# [INSTRUCTIONS FOR THE TASK]
Each record below is to be restated word for word.

──────────

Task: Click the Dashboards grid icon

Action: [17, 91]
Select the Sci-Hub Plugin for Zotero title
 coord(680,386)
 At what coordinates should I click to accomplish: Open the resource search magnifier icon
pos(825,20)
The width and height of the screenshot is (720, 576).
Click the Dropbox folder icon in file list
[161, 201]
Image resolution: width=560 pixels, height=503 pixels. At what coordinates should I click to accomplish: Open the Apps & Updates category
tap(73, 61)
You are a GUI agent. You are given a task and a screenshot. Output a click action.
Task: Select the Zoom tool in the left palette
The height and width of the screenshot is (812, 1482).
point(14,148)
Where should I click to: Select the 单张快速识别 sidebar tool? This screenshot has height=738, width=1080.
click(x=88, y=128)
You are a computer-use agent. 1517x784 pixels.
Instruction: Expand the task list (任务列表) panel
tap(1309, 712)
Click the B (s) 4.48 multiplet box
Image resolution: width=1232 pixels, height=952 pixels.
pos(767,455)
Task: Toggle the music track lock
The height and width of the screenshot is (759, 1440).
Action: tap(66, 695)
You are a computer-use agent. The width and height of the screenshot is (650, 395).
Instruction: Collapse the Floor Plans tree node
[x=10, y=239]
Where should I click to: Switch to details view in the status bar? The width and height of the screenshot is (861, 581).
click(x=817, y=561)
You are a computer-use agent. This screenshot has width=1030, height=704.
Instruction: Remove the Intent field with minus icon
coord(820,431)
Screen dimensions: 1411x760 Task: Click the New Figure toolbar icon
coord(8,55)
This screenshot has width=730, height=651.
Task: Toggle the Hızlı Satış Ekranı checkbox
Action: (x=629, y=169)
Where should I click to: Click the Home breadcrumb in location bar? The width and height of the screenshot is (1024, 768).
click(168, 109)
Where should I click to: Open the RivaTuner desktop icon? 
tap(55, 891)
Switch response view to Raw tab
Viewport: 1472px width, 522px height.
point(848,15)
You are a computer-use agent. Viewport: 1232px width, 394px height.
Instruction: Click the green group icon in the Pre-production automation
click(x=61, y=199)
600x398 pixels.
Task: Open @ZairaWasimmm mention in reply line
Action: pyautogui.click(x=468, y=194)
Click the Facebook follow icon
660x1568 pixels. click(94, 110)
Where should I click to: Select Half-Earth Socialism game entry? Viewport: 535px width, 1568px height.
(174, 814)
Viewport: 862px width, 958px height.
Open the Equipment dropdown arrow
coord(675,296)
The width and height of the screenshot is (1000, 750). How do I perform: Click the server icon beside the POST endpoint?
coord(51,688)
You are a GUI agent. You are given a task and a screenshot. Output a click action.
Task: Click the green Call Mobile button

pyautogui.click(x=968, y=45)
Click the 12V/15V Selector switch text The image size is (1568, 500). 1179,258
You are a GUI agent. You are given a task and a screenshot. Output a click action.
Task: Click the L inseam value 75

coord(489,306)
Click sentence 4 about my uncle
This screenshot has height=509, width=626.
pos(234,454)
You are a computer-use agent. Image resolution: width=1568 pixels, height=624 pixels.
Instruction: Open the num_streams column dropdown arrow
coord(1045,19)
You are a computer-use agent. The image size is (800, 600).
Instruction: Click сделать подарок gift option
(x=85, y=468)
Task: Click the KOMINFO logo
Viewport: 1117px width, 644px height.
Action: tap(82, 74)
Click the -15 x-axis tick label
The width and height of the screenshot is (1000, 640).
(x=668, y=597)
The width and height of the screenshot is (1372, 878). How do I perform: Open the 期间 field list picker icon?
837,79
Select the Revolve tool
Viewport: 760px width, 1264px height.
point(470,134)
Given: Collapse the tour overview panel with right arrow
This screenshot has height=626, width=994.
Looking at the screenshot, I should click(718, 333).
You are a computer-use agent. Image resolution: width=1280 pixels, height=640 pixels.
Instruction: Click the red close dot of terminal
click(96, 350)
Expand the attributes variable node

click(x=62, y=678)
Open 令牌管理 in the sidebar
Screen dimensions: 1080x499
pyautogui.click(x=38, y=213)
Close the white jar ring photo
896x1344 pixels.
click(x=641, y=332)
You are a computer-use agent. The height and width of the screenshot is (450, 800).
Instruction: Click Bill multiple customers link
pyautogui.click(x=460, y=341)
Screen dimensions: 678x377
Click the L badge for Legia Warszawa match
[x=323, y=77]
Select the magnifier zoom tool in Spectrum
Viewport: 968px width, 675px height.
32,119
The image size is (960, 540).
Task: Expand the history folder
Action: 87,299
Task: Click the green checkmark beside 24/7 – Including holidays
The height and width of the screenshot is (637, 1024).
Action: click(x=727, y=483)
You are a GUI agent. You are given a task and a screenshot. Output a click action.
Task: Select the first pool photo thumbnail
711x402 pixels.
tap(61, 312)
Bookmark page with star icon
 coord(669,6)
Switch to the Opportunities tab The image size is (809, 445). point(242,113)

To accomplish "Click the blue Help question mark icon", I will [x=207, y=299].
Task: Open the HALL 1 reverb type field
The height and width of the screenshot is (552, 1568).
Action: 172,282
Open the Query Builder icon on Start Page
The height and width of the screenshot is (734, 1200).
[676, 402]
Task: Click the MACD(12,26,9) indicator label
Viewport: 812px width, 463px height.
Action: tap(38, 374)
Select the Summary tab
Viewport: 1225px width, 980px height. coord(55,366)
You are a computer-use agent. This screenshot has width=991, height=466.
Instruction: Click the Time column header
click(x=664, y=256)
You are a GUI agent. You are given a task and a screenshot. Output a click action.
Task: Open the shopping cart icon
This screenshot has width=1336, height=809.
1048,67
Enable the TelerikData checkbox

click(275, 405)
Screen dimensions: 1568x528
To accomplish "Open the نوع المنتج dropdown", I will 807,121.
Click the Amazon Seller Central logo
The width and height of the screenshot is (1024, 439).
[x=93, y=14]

──────────

# [EXPECTED OUTPUT]
Task: Click the Dashboards grid icon

Action: [17, 91]
Select the Sci-Hub Plugin for Zotero title
 coord(680,386)
 At what coordinates should I click to accomplish: Open the resource search magnifier icon
pos(825,20)
The width and height of the screenshot is (720, 576).
Click the Dropbox folder icon in file list
[161, 201]
Image resolution: width=560 pixels, height=503 pixels. At what coordinates should I click to accomplish: Open the Apps & Updates category
tap(73, 61)
You are a GUI agent. You are given a task and a screenshot. Output a click action.
Task: Select the Zoom tool in the left palette
The height and width of the screenshot is (812, 1482).
point(14,148)
Where should I click to: Select the 单张快速识别 sidebar tool? This screenshot has height=738, width=1080.
click(x=88, y=128)
You are a computer-use agent. 1517x784 pixels.
Instruction: Expand the task list (任务列表) panel
tap(1309, 712)
Click the B (s) 4.48 multiplet box
Image resolution: width=1232 pixels, height=952 pixels.
pos(767,455)
Task: Toggle the music track lock
The height and width of the screenshot is (759, 1440).
Action: tap(66, 695)
You are a computer-use agent. The width and height of the screenshot is (650, 395).
Instruction: Collapse the Floor Plans tree node
[x=10, y=239]
Where should I click to: Switch to details view in the status bar? The width and height of the screenshot is (861, 581).
click(x=817, y=561)
You are a computer-use agent. This screenshot has width=1030, height=704.
Instruction: Remove the Intent field with minus icon
coord(820,431)
Screen dimensions: 1411x760 Task: Click the New Figure toolbar icon
coord(8,55)
This screenshot has width=730, height=651.
Task: Toggle the Hızlı Satış Ekranı checkbox
Action: (x=629, y=169)
Where should I click to: Click the Home breadcrumb in location bar? The width and height of the screenshot is (1024, 768).
click(168, 109)
Where should I click to: Open the RivaTuner desktop icon? 
tap(55, 891)
Switch response view to Raw tab
Viewport: 1472px width, 522px height.
point(848,15)
You are a computer-use agent. Viewport: 1232px width, 394px height.
Instruction: Click the green group icon in the Pre-production automation
click(x=61, y=199)
600x398 pixels.
Task: Open @ZairaWasimmm mention in reply line
Action: pyautogui.click(x=468, y=194)
Click the Facebook follow icon
660x1568 pixels. click(94, 110)
Where should I click to: Select Half-Earth Socialism game entry? Viewport: 535px width, 1568px height.
(174, 814)
Viewport: 862px width, 958px height.
Open the Equipment dropdown arrow
coord(675,296)
The width and height of the screenshot is (1000, 750). How do I perform: Click the server icon beside the POST endpoint?
coord(51,688)
You are a GUI agent. You are given a task and a screenshot. Output a click action.
Task: Click the green Call Mobile button

pyautogui.click(x=968, y=45)
Click the 12V/15V Selector switch text The image size is (1568, 500). 1179,258
You are a GUI agent. You are given a task and a screenshot. Output a click action.
Task: Click the L inseam value 75

coord(489,306)
Click sentence 4 about my uncle
This screenshot has height=509, width=626.
pos(234,454)
You are a computer-use agent. Image resolution: width=1568 pixels, height=624 pixels.
Instruction: Open the num_streams column dropdown arrow
coord(1045,19)
You are a computer-use agent. The image size is (800, 600).
Instruction: Click сделать подарок gift option
(x=85, y=468)
Task: Click the KOMINFO logo
Viewport: 1117px width, 644px height.
Action: tap(82, 74)
Click the -15 x-axis tick label
The width and height of the screenshot is (1000, 640).
(x=668, y=597)
The width and height of the screenshot is (1372, 878). How do I perform: Open the 期间 field list picker icon?
837,79
Select the Revolve tool
Viewport: 760px width, 1264px height.
point(470,134)
Given: Collapse the tour overview panel with right arrow
This screenshot has height=626, width=994.
Looking at the screenshot, I should click(718, 333).
You are a computer-use agent. Image resolution: width=1280 pixels, height=640 pixels.
Instruction: Click the red close dot of terminal
click(96, 350)
Expand the attributes variable node

click(x=62, y=678)
Open 令牌管理 in the sidebar
Screen dimensions: 1080x499
pyautogui.click(x=38, y=213)
Close the white jar ring photo
896x1344 pixels.
click(x=641, y=332)
You are a computer-use agent. The height and width of the screenshot is (450, 800).
Instruction: Click Bill multiple customers link
pyautogui.click(x=460, y=341)
Screen dimensions: 678x377
Click the L badge for Legia Warszawa match
[x=323, y=77]
Select the magnifier zoom tool in Spectrum
Viewport: 968px width, 675px height.
32,119
The image size is (960, 540).
Task: Expand the history folder
Action: 87,299
Task: Click the green checkmark beside 24/7 – Including holidays
The height and width of the screenshot is (637, 1024).
Action: click(x=727, y=483)
You are a GUI agent. You are given a task and a screenshot. Output a click action.
Task: Select the first pool photo thumbnail
711x402 pixels.
tap(61, 312)
Bookmark page with star icon
 coord(669,6)
Switch to the Opportunities tab The image size is (809, 445). point(242,113)

To accomplish "Click the blue Help question mark icon", I will [x=207, y=299].
Task: Open the HALL 1 reverb type field
The height and width of the screenshot is (552, 1568).
Action: 172,282
Open the Query Builder icon on Start Page
The height and width of the screenshot is (734, 1200).
[676, 402]
Task: Click the MACD(12,26,9) indicator label
Viewport: 812px width, 463px height.
Action: tap(38, 374)
Select the Summary tab
Viewport: 1225px width, 980px height. coord(55,366)
You are a computer-use agent. This screenshot has width=991, height=466.
Instruction: Click the Time column header
click(x=664, y=256)
You are a GUI agent. You are given a task and a screenshot. Output a click action.
Task: Open the shopping cart icon
This screenshot has width=1336, height=809.
1048,67
Enable the TelerikData checkbox

click(275, 405)
Screen dimensions: 1568x528
To accomplish "Open the نوع المنتج dropdown", I will 807,121.
Click the Amazon Seller Central logo
The width and height of the screenshot is (1024, 439).
[x=93, y=14]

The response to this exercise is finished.